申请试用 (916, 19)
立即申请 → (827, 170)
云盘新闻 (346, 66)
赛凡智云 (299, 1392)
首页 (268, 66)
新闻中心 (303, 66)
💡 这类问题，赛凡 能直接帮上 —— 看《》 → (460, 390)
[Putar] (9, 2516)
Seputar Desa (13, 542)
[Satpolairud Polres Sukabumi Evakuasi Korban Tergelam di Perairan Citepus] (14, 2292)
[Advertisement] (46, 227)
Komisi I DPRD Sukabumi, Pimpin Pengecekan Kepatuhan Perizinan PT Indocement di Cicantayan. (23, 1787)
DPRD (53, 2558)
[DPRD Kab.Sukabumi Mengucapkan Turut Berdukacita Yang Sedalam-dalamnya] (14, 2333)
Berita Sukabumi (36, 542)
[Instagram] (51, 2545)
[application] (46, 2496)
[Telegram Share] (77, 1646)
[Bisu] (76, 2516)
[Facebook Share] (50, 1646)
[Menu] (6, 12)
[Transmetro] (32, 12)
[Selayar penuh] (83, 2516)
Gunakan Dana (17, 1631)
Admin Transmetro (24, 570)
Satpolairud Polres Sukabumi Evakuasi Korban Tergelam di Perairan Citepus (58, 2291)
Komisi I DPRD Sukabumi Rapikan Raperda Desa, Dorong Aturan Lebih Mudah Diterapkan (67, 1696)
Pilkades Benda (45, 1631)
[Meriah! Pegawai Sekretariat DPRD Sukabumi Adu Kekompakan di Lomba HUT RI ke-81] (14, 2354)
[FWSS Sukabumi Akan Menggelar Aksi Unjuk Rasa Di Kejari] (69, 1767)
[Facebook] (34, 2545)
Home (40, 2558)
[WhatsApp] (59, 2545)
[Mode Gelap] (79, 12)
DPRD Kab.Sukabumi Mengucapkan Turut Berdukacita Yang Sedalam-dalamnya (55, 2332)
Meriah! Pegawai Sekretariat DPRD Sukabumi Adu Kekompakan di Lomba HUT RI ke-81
***
Task directions – The expected answer is an exact copy of the lines above, beginning at the line with "Pilkades Benda (45, 1631)" and ending at the line with "Sedalam-dalamnya (55, 2332)", with both ends in.

Finished exercise –
Pilkades Benda (45, 1631)
[Meriah! Pegawai Sekretariat DPRD Sukabumi Adu Kekompakan di Lomba HUT RI ke-81] (14, 2354)
[FWSS Sukabumi Akan Menggelar Aksi Unjuk Rasa Di Kejari] (69, 1767)
[Facebook] (34, 2545)
Home (40, 2558)
[WhatsApp] (59, 2545)
[Mode Gelap] (79, 12)
DPRD Kab.Sukabumi Mengucapkan Turut Berdukacita Yang Sedalam-dalamnya (55, 2332)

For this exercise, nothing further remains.